Джеральдина не ответила.
– И кстати, если ты не заметила, мы сейчас не в Арунделе. Мы во Франции. Во Франции принято жить по-своему. И какого черта должно быть иначе?
Она вздрогнула, но по-прежнему ничего не сказала.
– Ну? – потребовал он.
– Ты велел мне молчать, – шепнула она.
– Ради бога, Джеральдина!
Не получая противодействия, его гнев постепенно угас. Они лежали рядом в безотрадном молчании и жалели каждый себя. Наконец, чтобы заснуть, Ларри без особого энтузиазма попытался замять конфликт.
– Прости, – пробормотал он.
– Не важно. Просто я не знала.
– Чего не знала?
– Что ты совсем меня не любишь.
– О, ну хватит.
– Все нормально. Не в первый раз.
– Джеральдина, ты это слишком серьезно воспринимаешь. Обычная ссора. Все люди ссорятся. Это не конец света.
– Я тебя не виню. Я знаю, что сама во всем виновата. Я так стараюсь, но у меня почему-то не получается.
– Нет, милая, нет. – Ларри почувствовал, что ужасно устал. – Ты знаешь, что это не так.

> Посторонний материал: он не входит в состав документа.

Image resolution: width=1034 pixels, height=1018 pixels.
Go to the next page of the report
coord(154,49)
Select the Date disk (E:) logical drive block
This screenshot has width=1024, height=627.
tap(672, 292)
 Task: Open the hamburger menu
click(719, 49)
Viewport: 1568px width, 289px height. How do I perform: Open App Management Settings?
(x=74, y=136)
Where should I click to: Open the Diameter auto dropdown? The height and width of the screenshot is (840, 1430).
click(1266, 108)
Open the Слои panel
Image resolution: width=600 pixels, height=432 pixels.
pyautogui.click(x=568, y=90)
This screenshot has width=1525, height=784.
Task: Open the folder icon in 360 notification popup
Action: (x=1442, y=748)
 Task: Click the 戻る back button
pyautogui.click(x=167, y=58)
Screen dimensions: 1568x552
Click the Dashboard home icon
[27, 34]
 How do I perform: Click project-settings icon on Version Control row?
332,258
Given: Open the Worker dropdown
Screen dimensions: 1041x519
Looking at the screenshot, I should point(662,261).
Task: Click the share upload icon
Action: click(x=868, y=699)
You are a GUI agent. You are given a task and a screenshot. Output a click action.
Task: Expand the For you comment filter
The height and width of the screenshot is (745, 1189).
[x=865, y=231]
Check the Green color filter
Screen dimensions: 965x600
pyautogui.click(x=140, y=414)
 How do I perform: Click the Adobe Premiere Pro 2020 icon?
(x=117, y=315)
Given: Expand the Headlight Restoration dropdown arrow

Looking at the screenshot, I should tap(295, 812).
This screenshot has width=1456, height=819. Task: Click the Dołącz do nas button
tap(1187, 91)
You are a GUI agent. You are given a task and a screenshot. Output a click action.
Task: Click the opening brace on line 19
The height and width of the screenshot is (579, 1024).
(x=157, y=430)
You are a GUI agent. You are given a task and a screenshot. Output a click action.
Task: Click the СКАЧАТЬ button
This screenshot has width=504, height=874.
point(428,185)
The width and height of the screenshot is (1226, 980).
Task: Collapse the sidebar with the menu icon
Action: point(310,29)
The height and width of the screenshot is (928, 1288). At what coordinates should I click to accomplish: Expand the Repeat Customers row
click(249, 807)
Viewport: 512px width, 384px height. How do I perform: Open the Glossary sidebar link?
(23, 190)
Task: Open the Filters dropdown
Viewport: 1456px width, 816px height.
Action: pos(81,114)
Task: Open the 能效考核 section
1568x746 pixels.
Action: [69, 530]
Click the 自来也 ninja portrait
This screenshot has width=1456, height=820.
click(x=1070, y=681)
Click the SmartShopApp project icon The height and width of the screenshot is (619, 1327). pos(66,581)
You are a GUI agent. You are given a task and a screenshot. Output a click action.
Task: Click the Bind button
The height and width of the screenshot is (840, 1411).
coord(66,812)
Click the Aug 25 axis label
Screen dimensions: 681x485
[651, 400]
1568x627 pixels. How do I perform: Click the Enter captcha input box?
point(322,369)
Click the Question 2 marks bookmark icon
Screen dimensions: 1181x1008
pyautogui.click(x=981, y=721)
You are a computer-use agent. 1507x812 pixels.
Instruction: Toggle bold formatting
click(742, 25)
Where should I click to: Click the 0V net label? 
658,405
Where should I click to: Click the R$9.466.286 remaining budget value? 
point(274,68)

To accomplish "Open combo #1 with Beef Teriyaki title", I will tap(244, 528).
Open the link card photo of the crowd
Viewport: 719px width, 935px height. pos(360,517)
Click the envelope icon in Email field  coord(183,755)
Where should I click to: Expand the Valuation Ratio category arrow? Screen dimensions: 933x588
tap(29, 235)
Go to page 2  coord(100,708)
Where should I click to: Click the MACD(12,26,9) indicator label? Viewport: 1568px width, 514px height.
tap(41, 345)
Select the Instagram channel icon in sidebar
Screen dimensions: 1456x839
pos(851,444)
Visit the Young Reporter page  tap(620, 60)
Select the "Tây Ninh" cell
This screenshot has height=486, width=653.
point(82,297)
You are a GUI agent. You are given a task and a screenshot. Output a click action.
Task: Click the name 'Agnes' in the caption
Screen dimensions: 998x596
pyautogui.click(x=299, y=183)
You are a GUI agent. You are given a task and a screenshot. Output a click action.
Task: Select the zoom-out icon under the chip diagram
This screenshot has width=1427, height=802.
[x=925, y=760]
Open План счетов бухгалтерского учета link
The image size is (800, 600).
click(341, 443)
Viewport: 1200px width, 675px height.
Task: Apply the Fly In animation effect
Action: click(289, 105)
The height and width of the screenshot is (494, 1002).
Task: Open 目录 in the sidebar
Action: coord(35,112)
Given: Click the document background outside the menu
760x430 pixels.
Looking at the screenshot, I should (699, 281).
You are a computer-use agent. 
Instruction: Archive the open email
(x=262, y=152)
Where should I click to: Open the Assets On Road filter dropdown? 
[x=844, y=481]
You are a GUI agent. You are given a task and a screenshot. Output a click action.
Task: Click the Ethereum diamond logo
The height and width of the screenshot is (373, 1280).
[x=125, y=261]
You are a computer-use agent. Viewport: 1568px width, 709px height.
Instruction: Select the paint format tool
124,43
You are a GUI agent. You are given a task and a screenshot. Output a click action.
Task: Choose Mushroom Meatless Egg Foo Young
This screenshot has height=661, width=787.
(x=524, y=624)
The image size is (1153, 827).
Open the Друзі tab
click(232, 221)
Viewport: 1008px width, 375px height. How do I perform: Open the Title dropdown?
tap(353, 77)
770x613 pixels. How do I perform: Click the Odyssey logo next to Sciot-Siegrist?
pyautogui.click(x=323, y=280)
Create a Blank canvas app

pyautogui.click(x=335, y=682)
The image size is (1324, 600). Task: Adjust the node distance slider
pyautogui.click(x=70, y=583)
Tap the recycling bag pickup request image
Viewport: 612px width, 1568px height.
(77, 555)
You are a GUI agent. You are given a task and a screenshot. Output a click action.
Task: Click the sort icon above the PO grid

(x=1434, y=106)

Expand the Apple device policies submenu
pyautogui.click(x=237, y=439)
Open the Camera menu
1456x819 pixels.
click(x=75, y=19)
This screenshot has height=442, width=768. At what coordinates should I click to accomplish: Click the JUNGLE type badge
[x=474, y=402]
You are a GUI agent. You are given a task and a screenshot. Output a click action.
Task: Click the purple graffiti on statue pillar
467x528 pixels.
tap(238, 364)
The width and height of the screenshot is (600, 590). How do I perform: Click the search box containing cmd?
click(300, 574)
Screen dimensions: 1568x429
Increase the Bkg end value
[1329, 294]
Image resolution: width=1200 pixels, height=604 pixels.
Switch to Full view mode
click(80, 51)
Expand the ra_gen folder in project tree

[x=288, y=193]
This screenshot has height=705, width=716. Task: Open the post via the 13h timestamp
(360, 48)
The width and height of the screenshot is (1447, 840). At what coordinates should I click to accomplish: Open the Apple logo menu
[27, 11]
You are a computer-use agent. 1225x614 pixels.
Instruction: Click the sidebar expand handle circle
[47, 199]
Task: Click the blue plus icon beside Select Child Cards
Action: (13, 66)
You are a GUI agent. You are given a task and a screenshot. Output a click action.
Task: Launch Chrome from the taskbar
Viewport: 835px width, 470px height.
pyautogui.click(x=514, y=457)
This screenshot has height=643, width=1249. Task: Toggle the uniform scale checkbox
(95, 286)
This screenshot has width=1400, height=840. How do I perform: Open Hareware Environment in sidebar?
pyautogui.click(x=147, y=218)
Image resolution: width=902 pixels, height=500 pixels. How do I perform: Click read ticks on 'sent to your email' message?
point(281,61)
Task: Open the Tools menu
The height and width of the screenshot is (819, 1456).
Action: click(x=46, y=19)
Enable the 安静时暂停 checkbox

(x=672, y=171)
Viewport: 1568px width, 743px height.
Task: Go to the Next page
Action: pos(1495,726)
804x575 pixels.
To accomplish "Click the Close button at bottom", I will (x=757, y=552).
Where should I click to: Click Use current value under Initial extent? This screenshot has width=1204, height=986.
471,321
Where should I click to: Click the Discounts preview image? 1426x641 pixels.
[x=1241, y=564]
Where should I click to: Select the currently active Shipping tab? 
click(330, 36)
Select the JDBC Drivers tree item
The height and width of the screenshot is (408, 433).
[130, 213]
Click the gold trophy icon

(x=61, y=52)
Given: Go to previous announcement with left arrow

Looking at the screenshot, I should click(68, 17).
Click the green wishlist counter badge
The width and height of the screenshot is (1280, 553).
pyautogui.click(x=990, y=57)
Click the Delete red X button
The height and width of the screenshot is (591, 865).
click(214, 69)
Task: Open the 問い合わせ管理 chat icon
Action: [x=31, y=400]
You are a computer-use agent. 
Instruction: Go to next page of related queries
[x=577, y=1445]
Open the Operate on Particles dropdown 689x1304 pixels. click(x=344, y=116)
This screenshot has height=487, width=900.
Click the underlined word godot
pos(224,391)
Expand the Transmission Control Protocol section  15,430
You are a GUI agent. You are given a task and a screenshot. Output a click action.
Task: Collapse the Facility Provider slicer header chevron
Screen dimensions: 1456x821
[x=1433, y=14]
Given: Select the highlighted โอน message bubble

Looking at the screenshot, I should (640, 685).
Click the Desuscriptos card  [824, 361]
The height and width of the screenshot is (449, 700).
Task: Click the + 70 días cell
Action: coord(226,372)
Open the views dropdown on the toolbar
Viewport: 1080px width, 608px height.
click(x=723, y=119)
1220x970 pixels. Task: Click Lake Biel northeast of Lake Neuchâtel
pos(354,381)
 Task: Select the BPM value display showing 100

– В глубине души я всегда знала, что недостаточно хороша, – продолжала шептать Джеральдина, не слыша его слов. – Я никогда не чувствовала, чтобы меня кто-то на самом деле любил. Ни мама, ни папа. Ни даже Господь.
– О, милая.
– Со мной что-то не так. Я не знаю, что именно. Я так сильно стараюсь. Но дело не в чем-то материальном. Не в физиологическом. Я стараюсь быть лучшей. И я смогу. Я буду хорошей женой.
– Конечно, будешь. Ты уже ею стала.
Но, лежа рядом с ней в темноте, Ларри чувствует лишь опустошение.
– Жизнь – испытание, – прошептала она. – Единственное, о чем я прошу, – чтобы время от времени ты держал меня за руку. Чтобы я знала, что ты рядом.
Он протянул руку под одеялом и коснулся ее ладони.
– Спасибо, – ответила она еле слышно.
* * *
На следующий день Джеральдина была, как всегда, очаровательна и элегантна. И, демонстрируя Китти свое дружелюбие, попыталась вовлечь ее в шутливую атаку на мужскую невоспитанность:
– Что нам с ними делать, Китти? Иногда мне кажется, у мужчин нет ни малейшего представления о приличиях. Погляди, Ларри чуть не лег на стол, чтобы хватать все, что вздумается, будто он тут один.